Michelle Mitchell, Chief Executive of Cancer Research UK, said: “Our STAMPEDE trial has recruited over 10,000 patients and has led to 29 changes in clinical practice across the world, directly influencing the treatment of people with prostate cancer. We hope more people like Jim could soon benefit from this innovative research, by being offered abiraterone before their cancer has spread.”
Around 1 in 8 men get prostate cancer. Up to 52,000 people are diagnosed with prostate cancer every year in the UK, and around 22,000 patients are considered at “high-risk” of their cancer spreading. One third of those diagnosed have the aggressive form of the disease which is ‘localised’ meaning that it hasn’t spread to other parts of the body.

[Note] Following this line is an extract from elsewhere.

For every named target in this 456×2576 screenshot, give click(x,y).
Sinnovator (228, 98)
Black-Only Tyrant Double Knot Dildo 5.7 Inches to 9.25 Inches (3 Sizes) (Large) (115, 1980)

Abiraterone, which is taken in tablet form, is currently being used for patients with advanced prostate cancer which has spread to other parts of the body. It’s also given to people who have stopped responding to standard hormone treatment. It works by stopping the production of testosterone, which helps keep the disease under control, and is always given in combination with the steroid drug, prednisolone.
A total of 1,974 patients were enrolled across two arms of the trial with 988 given the current standard treatment and 986 patients given the standard treatment combined with abiraterone. These patients had nonmetastatic disease with or without spread to lymph nodes (locally advanced disease) and were enrolled at 113 UK and Swiss sites.
Professor Nick James is chief investigator of the STAMPEDE trial and Professor of Prostate and Bladder Cancer Research at The Institute of Cancer Research, London, where abiraterone was discovered.
* Patients with locally advanced prostate where the cancer has broken through the capsule (covering) of the prostate gland. It may have spread into tissue around the prostate; the tubes that carry semen (seminal vesicles); body organs nearby such as the back passage (rectum) or neck of the bladder; or lymph nodes close to the prostate gland.
** Funding was also provided by Janssen and Astellas.